The left value cannot end with call arguments.

call_arguments := '(' [ list_exp ] ')'

(I made that a rule because it’s the same for method call and for object constructor, no need to repeat.)

So we need new rules.

lvalue := 'Name' { '.' method_call | '[' exp ']' } ( '.' 'Name' | '[' exp ']' )

The final parenthesis is to ensure that the lvalue won’t end with a call_arguments from the method_call. But there’s a problem with that. When we see a dot or opening bracket, we never know if we should parse another occurrence of the repetition, or skip to the final parenthesis. Good bye LL(1) again. Let’s rewrite:

indexing := '[' exp ']'
member_access := '.' 'Name'
lvalue := 'Name' { member_access [ call_arguments ( member_access | indexing ) ] | indexing }

Oooh ugly. We write a rule similar to exp_tail, but that forces a method call with arguments to be followed by another round of member access or indexing. Let me plug that into Nova to see what happens. Yep, it’s fine! Assuming Nova does validate correctly. Good. Now:

assignment := list_lvalue '=' list_exp

And now add assignment as a statement, aaaaaaaand. First/First conflict with our previous “method call statement”. They both start with a Name. In fact they both start with a bunch of exactly the same, since a left value is in fact a valid method call statement. Ouch. What to do… I don’t really see myself forcing a keyword in front of assignments like “let a,b[3],c.lol = 5,6,7”, or a keyword to introduce lone method calls like “do foo.bar”.

Solutions:

1. Have the funny introduction keyword to separate the two. That would be the weirdest thing.

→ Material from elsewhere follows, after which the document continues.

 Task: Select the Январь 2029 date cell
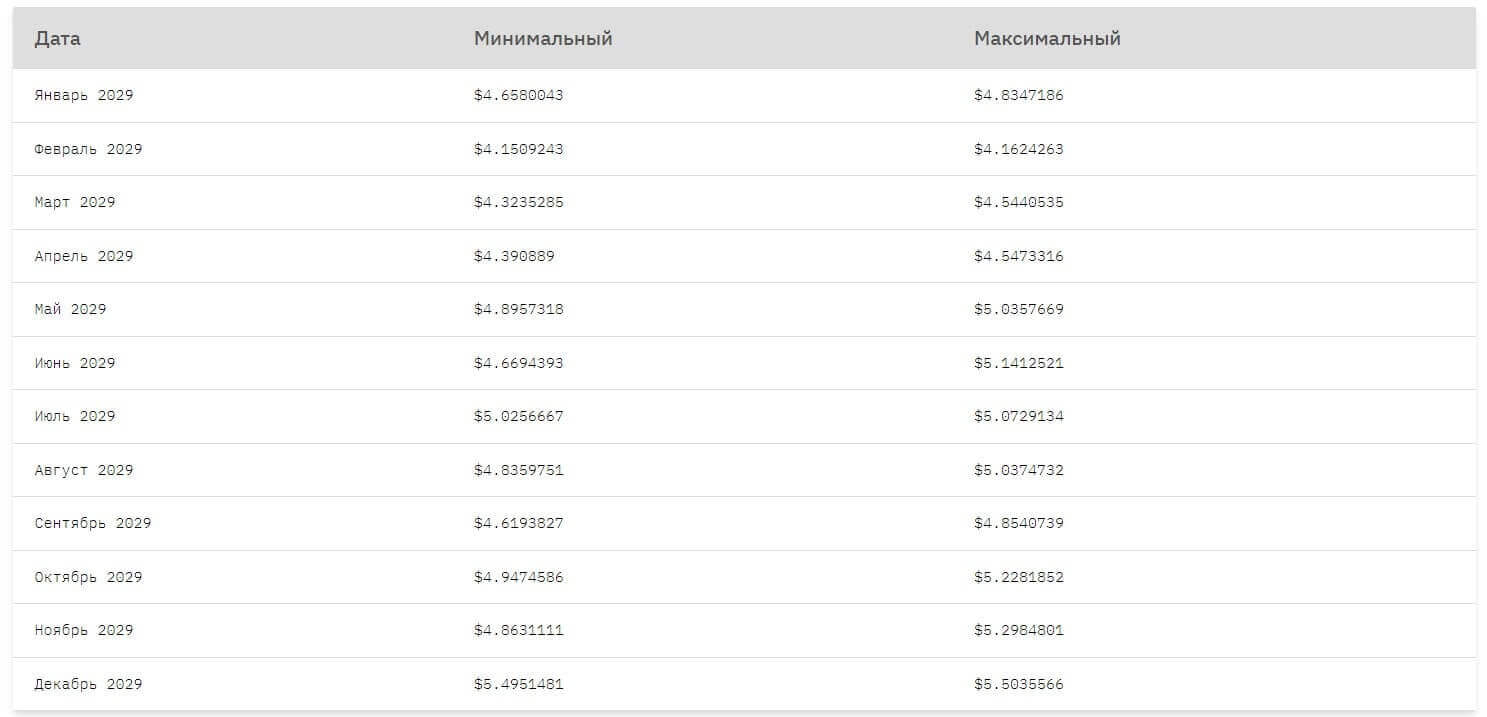tap(84, 96)
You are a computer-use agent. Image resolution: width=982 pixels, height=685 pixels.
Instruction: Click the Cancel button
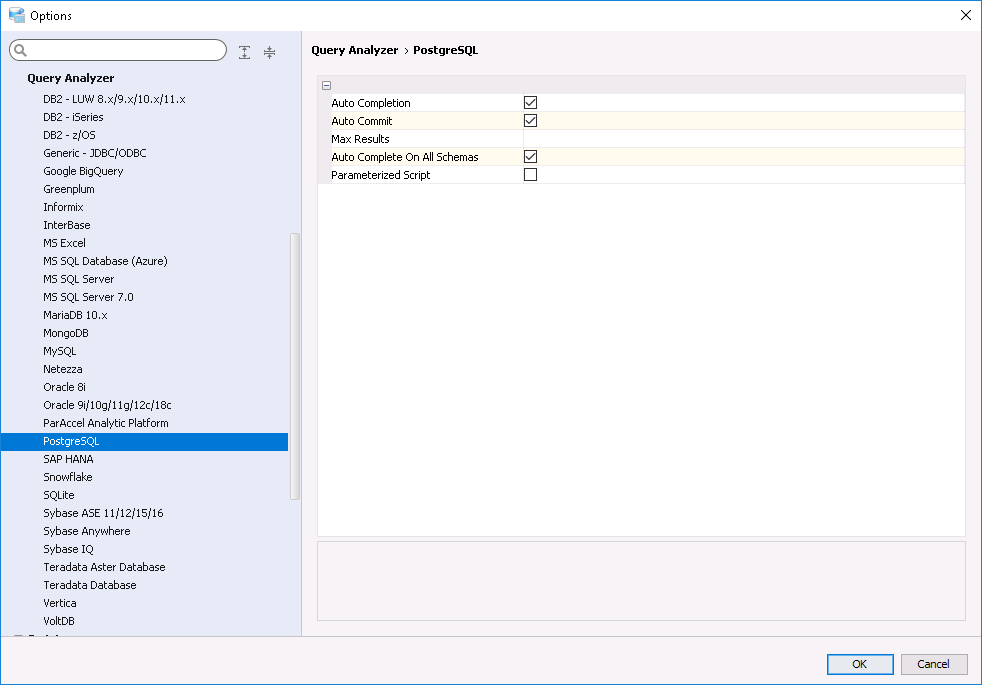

2. Parse list_method_calls [ ‘=’ list_exp ], and let the semantic analyzer sort it out. If there is an equal, check that the things on the left do not end in lists of arguments, thus making them valid left values. If there is no equal sign, check that there is only one method call in the list.

When I say let the analyzer do it, that’s not totally necessary. It could still be the parser as a second pass once the whole node has been parsed. However, since we now envision things with the automated generic parser, we can’t mess manually with the nodes until we have the whole parse tree.

That sounds very unsatisfactory. Here we have the perfect illustration that most if not every general purpose language out there is definitely not LL(1). Or the parser offloads lots of decisions to after the parse tree is done. Or the parser cheats and uses occasionally more than one token of lookahead. Or maybe it backtracks once in a while.

Me be sad. Option 2 up there is likely to be the one. A unified “method call/assignment” rule. That’s confusing.

All is solved, except the list constructor fiasco.

list = //blah//

() if for expressions and argument lists, [] for arrays and indexing, {} for tables, <> for vectors. The only remaining matching ASCII symbols are ` and ´. Not very practical. A pair of random unused characters like ^$ is just not pretty enough. Digraphs: [[ ]] or [( )] are too heavy. /- and -/ would keep the slash that I came to like. /. ./ look ok. /= =/ are easier to type on a Finnish keyboard. But they all look weird for the empty list /==/ /../ /–/.

And anyway, the type syntax wouldn’t need to change since you can’t have an empty type. So there would be a discrepancy between the type syntax and the constructor, which sucks.

l = /1,2,3\
l2 = /\

These are funny. And symmetrical. Why not. /str\, [/num\], /{num,num}\. Oh well. That’s really just a detail now, especially with the great power of Nova, there’s just one character to change and tadaa.

Nova now reports that the grammar is LL(1). Victory. I just have to actually write the parsing now, but as mentioned before, that should be trivial.